Researchers from Italy's Politecnico di Milano, working with the EssilorLuxottica Smart Eyewear Lab, have come up with a new approach to running tiny machine learning (tinyML) models on-sensor — and say it can deliver an 11 percent reduction in power draw without any adverse impact on the accuracy of its results.
"Despite their state-of-the-art performance in many tasks, none of the current solutions in the literature aims to optimize the implementation of Convolutional Neural Networks (CNNs) operating directly into sensors," the research team claims. "In this paper, we introduce for the first time in the literature the optimized design and implementation of Depth-First CNNs operating on the Intelligent Sensor Processing Unit (ISPU) within an Inertial Measurement Unit (IMU) by STMicroelectronics."
The focus of the team's efforts is STMicro's LSM6DSO16IS, a six-axis inertial measurement unit with three-axis accelerometer and three-axis gyroscope — and, more importantly, STMicro's ISPU, an "Intelligent Sensor Processing Unit" that allows the user to run "signal processing and AI algorithms" on the sensor itself rather than farming the job out to an external processor.
The smart IMU was connected to an STM32 Nucleo-64 development board's STM32F411RE microcontroller for the purposes of the team's experimentation, though the microcontroller was programmed to remain asleep until interrupted. The team's approach doesn't rely wholly on the sensor's ISPU, though, but instead uses a convolutional neural network model that the researchers describe as being partitioned between the ISPU and the host microcontroller — using an "early-exit" mechanism to have the ISPU cease computation once a minimum confidence level has been reached.

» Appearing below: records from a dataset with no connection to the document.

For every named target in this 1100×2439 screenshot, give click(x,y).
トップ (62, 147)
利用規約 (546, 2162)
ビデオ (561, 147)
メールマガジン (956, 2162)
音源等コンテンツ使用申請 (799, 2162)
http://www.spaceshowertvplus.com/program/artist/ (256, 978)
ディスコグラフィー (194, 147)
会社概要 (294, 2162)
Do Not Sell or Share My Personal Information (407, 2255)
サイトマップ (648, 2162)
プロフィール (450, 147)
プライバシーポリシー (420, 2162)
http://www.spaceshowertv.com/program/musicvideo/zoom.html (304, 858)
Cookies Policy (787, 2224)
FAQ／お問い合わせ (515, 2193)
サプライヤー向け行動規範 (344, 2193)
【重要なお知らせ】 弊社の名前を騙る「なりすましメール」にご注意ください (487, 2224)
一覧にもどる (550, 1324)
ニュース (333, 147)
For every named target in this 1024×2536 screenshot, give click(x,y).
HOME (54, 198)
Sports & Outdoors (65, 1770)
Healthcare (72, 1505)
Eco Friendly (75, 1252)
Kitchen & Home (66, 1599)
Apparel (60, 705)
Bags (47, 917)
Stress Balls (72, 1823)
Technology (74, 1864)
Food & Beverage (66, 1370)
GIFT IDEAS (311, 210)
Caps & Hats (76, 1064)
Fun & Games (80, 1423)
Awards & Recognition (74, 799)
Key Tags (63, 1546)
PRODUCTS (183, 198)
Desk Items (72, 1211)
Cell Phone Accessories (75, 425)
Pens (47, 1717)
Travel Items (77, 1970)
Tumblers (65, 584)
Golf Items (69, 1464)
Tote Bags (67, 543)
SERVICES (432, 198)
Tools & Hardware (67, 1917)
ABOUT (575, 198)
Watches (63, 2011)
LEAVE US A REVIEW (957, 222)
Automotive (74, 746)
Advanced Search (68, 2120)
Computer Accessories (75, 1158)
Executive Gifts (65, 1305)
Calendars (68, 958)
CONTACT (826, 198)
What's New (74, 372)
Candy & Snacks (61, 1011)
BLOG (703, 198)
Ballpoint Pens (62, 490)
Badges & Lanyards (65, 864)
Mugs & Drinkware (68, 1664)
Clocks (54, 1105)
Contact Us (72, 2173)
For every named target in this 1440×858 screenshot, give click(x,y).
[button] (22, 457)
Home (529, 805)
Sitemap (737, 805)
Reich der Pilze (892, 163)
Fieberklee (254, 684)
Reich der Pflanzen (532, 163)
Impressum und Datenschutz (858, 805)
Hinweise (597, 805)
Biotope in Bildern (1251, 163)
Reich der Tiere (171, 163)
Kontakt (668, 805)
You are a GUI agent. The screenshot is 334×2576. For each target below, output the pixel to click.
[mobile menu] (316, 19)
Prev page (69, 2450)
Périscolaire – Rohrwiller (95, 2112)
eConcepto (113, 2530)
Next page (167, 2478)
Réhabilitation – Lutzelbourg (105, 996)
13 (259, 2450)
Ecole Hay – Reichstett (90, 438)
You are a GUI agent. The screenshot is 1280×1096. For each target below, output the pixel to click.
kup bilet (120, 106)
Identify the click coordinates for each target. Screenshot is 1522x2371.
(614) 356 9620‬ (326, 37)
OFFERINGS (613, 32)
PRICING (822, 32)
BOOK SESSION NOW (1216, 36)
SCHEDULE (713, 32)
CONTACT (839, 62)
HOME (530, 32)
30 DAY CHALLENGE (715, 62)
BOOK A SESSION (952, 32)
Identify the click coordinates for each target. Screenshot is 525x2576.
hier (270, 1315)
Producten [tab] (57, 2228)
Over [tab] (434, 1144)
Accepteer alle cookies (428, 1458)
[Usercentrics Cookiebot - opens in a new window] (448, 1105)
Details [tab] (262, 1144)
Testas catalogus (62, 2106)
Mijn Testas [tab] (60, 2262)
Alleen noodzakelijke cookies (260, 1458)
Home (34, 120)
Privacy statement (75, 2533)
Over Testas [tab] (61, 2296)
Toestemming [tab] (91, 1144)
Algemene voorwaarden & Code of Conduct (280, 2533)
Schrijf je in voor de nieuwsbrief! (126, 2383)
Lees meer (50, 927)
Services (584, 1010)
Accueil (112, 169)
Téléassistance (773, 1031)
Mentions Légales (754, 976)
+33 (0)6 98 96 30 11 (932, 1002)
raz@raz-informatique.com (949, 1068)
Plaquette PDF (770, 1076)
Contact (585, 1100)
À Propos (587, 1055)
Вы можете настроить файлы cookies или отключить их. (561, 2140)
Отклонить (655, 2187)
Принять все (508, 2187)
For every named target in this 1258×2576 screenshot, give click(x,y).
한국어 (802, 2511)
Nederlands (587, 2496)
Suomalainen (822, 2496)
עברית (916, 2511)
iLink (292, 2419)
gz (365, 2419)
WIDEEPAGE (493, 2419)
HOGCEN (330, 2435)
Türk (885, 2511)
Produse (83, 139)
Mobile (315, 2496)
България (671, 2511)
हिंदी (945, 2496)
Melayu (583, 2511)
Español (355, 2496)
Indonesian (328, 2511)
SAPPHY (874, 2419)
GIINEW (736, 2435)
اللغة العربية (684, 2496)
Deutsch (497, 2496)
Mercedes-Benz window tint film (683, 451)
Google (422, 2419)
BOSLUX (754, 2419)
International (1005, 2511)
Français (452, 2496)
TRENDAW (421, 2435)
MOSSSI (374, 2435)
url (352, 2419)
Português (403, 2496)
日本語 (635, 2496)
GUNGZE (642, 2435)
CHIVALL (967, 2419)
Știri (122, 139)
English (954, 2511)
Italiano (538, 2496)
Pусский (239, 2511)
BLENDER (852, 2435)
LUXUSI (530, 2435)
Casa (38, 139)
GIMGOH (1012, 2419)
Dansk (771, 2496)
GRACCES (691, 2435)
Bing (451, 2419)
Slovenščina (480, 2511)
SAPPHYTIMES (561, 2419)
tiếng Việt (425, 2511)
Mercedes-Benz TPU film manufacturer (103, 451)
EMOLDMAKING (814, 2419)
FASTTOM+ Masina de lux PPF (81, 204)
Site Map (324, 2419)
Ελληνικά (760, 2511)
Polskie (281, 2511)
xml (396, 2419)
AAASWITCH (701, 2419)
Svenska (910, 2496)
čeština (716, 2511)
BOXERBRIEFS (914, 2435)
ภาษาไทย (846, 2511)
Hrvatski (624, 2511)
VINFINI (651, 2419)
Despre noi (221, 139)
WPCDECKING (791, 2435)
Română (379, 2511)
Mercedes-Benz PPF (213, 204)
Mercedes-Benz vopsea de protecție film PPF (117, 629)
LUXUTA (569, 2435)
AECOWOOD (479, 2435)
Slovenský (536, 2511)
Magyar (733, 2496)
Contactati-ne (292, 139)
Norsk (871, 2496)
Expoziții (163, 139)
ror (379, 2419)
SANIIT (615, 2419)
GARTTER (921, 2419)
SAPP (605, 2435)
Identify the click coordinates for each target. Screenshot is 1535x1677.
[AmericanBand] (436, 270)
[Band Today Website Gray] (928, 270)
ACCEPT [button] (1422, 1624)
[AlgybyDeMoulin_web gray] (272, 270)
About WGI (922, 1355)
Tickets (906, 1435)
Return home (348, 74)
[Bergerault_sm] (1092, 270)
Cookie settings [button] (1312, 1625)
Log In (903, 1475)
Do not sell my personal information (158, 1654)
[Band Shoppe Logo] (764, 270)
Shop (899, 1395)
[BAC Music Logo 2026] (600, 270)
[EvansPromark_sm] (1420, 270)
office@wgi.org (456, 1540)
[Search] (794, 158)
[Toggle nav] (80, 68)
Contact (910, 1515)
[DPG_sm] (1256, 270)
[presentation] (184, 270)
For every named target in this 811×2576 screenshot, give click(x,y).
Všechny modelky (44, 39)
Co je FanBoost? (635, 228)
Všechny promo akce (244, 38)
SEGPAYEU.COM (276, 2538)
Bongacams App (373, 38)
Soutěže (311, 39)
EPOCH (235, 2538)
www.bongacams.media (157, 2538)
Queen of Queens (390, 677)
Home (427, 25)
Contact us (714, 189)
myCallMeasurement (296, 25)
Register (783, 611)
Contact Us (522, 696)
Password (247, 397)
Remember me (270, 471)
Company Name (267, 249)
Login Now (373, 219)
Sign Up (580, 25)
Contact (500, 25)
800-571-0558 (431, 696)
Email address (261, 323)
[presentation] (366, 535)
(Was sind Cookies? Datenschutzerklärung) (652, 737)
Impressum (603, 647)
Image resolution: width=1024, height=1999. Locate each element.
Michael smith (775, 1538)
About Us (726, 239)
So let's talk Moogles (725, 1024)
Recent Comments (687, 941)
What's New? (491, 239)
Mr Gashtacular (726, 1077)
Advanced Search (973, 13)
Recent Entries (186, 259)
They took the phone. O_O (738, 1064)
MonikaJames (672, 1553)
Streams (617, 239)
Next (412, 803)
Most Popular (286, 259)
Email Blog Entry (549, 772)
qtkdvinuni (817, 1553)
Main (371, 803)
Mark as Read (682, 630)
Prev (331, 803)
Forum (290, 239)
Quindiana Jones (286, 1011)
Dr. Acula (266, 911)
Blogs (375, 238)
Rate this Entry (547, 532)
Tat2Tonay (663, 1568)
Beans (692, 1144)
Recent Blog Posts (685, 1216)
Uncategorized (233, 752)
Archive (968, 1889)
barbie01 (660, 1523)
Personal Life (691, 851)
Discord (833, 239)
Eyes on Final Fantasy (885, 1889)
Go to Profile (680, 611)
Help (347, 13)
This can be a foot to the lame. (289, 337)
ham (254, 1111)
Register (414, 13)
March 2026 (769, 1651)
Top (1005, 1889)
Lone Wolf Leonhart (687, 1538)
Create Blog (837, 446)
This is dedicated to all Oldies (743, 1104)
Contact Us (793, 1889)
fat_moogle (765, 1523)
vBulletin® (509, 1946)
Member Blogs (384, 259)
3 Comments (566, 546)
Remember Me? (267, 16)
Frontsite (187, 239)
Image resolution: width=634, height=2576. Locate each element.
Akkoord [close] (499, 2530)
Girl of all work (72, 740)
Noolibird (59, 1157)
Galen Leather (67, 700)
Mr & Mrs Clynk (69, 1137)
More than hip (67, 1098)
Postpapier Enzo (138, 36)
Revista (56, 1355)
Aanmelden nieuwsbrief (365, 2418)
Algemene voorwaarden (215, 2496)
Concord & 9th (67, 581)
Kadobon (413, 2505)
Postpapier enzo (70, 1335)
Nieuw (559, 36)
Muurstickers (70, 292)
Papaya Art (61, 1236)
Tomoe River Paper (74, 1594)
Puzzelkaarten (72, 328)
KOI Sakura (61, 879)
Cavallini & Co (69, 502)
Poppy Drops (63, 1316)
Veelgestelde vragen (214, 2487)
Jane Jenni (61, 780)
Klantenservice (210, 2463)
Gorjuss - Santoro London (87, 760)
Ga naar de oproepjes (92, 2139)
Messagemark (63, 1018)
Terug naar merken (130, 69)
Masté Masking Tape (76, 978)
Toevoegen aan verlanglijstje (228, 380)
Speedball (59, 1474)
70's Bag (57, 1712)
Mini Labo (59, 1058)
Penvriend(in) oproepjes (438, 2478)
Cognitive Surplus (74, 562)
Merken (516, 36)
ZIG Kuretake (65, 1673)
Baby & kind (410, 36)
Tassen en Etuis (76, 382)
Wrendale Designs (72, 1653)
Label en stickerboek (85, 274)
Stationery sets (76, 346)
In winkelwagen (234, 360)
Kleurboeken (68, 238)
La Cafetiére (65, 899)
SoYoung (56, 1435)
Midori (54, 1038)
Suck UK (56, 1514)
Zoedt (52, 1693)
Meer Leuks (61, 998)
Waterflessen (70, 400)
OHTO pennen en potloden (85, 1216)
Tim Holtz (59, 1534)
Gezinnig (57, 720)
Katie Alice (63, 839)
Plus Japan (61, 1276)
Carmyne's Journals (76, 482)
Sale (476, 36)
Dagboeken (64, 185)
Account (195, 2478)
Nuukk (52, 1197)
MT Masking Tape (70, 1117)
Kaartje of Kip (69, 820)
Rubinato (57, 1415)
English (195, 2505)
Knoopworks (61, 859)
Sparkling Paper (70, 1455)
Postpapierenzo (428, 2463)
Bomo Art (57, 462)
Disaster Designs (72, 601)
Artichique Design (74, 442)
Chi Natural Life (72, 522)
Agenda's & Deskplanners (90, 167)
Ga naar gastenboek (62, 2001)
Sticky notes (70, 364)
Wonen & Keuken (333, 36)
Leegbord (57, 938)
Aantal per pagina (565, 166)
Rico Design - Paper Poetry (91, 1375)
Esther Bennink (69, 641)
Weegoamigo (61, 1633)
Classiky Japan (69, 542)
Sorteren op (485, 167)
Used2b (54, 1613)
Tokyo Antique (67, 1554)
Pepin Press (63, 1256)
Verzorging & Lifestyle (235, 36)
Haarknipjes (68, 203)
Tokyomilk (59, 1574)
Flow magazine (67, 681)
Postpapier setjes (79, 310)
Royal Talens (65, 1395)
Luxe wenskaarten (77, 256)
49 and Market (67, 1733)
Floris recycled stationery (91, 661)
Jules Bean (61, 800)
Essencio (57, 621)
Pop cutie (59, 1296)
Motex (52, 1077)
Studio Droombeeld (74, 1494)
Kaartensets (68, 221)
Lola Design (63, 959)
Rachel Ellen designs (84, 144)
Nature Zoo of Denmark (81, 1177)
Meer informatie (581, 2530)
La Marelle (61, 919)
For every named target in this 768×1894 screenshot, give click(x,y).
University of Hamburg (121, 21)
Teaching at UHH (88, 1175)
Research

During testing, the team found the new approach to have measurable benefits: the setup required only 4.8mA, on average, to perform the model's inference — a reduction of 11 percent compared to the standard microcontroller-focused approach. Despite this, the researchers report, the accuracy was equivalent between the two approaches.
The team's work is detailed in a preprint on Cornell's arXiv server.